Dopracowywanie szczegółów wyprawki i pokoju dziecięcego, nie jest zabronione, o ile przyszła mama powstrzyma się od prac na różnego typu drabinkach czy podwyższeniach- w końcowym okresie ciąży zmienia się całkowicie środek ciężkości oraz okresowo pojawiają się zaburzenia ciśnienia, glikemii (poziomu cukru) czy uczucie osłabienia- nietrudno wówczas o groźny w skutkach upadek i uraz. Przeciwwskazane jest także podnoszenie ciężkich przedmiotów (powyżej pięciu kilogramów). O pomoc w przestawianiu mebli zdecydowanie poprośmy więc partnera, rodziców lub znajomych.  Niewskazane jest także wdychanie oparów farb, olejów czy rozpuszczalników- kobieta ciężarna nie powinna samodzielnie malować czy odnawiać mebli.

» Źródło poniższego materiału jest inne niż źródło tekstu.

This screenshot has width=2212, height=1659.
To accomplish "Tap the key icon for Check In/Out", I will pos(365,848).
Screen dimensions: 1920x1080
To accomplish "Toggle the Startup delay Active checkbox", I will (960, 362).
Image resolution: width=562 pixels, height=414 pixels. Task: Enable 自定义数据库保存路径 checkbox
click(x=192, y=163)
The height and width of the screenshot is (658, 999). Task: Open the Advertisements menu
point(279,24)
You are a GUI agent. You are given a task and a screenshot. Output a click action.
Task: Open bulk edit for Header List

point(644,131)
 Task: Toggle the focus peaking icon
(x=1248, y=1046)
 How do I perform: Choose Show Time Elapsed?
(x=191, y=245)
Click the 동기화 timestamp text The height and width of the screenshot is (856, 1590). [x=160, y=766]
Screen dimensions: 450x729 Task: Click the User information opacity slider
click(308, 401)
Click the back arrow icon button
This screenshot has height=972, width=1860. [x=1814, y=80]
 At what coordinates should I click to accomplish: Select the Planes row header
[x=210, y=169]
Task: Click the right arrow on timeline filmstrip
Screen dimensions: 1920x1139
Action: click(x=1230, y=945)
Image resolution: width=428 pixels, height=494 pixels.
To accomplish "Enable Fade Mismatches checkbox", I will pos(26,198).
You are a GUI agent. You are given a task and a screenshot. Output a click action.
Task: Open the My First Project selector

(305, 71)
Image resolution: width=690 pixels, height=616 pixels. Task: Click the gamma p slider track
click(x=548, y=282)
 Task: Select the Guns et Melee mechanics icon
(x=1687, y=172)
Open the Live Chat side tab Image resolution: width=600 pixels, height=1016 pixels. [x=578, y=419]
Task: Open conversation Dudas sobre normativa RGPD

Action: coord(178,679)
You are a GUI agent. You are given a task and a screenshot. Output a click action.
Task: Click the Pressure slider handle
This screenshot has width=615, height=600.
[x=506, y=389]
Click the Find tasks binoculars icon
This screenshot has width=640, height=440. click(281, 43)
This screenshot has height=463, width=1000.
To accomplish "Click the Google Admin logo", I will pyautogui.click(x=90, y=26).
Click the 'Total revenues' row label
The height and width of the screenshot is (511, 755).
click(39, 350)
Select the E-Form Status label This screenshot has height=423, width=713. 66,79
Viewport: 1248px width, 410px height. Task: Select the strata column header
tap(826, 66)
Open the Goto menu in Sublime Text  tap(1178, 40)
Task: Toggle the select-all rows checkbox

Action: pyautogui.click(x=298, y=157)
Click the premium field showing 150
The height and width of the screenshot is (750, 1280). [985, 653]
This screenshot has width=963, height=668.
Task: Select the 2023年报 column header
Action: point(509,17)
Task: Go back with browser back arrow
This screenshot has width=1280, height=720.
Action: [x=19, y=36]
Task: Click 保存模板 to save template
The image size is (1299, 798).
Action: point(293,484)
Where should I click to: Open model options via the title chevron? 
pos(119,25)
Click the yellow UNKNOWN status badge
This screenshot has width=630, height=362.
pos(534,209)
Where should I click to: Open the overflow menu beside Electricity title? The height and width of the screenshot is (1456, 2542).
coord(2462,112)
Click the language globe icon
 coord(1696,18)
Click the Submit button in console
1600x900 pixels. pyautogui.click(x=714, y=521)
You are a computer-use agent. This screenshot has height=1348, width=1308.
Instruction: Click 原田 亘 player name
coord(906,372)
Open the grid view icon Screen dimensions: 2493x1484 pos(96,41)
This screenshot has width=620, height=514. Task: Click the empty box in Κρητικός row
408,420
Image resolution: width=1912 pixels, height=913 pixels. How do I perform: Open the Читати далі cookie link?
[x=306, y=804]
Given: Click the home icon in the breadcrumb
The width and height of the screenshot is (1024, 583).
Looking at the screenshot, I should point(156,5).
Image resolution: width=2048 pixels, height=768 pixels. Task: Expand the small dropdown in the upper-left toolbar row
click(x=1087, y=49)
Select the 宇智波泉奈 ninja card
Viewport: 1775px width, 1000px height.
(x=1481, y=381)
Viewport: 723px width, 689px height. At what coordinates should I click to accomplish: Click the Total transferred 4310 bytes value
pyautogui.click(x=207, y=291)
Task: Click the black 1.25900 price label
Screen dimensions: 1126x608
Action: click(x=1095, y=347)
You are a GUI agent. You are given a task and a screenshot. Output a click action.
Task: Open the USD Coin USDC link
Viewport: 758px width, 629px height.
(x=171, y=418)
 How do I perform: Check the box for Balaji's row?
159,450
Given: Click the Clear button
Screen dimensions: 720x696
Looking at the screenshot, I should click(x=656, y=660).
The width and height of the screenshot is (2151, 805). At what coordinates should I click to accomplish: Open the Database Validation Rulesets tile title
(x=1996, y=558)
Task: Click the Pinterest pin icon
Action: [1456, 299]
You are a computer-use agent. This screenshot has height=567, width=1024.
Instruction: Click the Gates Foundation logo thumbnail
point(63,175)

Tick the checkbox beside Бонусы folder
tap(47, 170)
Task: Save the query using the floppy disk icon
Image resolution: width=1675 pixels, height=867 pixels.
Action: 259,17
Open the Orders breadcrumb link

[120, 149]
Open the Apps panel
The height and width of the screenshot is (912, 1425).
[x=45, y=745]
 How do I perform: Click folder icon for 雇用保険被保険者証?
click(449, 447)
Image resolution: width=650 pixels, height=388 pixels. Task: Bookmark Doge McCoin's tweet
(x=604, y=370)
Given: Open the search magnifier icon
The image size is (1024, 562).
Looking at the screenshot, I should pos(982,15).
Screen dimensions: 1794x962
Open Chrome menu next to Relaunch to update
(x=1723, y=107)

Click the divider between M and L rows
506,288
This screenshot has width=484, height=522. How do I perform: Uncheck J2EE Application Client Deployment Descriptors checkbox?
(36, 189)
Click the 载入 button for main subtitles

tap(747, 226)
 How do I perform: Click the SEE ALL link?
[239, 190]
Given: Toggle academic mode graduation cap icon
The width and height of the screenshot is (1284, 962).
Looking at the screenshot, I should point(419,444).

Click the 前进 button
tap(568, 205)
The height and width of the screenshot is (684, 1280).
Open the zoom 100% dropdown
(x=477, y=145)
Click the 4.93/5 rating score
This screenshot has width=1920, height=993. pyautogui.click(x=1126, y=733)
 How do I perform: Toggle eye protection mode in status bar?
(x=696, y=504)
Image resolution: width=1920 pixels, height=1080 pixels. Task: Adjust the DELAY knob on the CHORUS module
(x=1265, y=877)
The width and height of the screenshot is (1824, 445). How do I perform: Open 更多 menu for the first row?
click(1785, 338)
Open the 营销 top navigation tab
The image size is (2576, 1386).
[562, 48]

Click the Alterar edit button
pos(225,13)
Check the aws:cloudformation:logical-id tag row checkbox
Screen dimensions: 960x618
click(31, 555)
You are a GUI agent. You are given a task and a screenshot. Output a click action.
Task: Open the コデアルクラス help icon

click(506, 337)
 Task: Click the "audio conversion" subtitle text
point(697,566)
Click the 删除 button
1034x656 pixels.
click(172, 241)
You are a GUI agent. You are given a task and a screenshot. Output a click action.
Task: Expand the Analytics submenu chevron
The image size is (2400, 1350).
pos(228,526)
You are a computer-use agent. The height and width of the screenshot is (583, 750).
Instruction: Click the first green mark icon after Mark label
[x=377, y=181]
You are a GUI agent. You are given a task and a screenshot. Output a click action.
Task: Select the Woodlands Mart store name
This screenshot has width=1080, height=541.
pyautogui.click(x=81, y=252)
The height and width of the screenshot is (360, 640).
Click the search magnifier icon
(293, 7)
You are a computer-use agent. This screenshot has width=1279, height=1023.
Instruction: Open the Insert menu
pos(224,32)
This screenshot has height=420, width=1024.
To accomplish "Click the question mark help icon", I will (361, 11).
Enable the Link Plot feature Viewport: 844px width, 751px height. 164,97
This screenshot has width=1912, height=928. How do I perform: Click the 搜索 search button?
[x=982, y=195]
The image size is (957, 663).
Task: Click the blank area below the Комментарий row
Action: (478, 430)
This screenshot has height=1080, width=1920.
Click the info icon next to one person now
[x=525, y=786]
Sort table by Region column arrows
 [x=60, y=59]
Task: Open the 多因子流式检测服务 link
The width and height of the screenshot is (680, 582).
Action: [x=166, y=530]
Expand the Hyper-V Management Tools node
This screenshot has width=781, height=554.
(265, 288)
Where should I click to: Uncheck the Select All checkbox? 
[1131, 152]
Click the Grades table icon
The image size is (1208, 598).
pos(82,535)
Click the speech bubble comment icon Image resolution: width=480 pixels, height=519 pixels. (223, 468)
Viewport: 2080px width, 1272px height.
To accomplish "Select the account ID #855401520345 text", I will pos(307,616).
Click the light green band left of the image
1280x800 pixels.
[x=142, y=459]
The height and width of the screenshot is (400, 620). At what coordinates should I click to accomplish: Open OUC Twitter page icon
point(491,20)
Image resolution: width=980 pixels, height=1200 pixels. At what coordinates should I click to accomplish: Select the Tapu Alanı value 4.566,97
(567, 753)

Dobrym pomysłem na wykorzystanie płynącej nowym strumieniem energii, jest przegląd niemowlęcej szafy. Wszystkie ubranka-  zarówno te nowe, jak i używane, warto przed pierwszym założeniem uprać w środku do prania przeznaczonym dla niemowląt oraz uprasować. Zapewni to ochronę nie tylko przed drobnoustrojami, ale również usunie pozostałości barwników i innych substancji używanych przy produkcji odzieży- mogą one podrażniać delikatną skórę noworodka.
Na fali syndromu wicia gniazda można wykupić niemal cały sklep z akcesoriami niemowlęcymi- dlatego w trakcie zakupów zdecydowanie przyda się pomoc członka rodziny lub znajomej, która sama jest mamą i wie, jakie produkty są niezbędne, a które pozostają tylko zbędnym gadżetem. Przyda się także lista prezentów dla najbliższych, na której będą mogli odznaczać zakupione pozycje- dzięki temu unikniemy siedmiu jednakowych zabawek czy kombinezonów dla dziecka.  Warto zaplanować także ustalenie spraw organizacyjnych bezpośrednio po porodzie- urlopu macierzyńskiego i ojcowskiego, zgłoszenia dziecka do zakładu pracy oraz urzędu stanu cywilnego, uzyskania świadczeń finansowych gwarantowanych przez państwo , itp.


Czy każda mama odczuwa syndrom wicia gniazda?

Absolutnie nie. Część kobiet uważa syndrom wicia gniazda za mit i nigdy go nie doświadczyło. Jeszcze inne oczekując przypływu energii do działania,  mogą czuć się winne i obciążone wyrzutami sumienia, ponieważ taki moment nie nadchodzi, a końcówka ciąży upływa pod znakiem nieustannego zmęczenia. Niepotrzebnie- każdy organizm jest inny i fakt, że nie odczuwasz szczególnej potrzeby posprzątania na błysk całego mieszkania, nie czyni nikogo gorszą matką czy mniej troszczącym się rodzicem.  Najważniejsze jest, by pozwolić sobie na przeżywanie tego pięknego okresu z pełną świadomością i radością z bliskości.  Nie są do tego potrzebne świeżo odmalowane ściany ani odkurzone listwy podłogowe, przyda się za to duża doza miłości i wyrozumiałości, także dla siebie samej.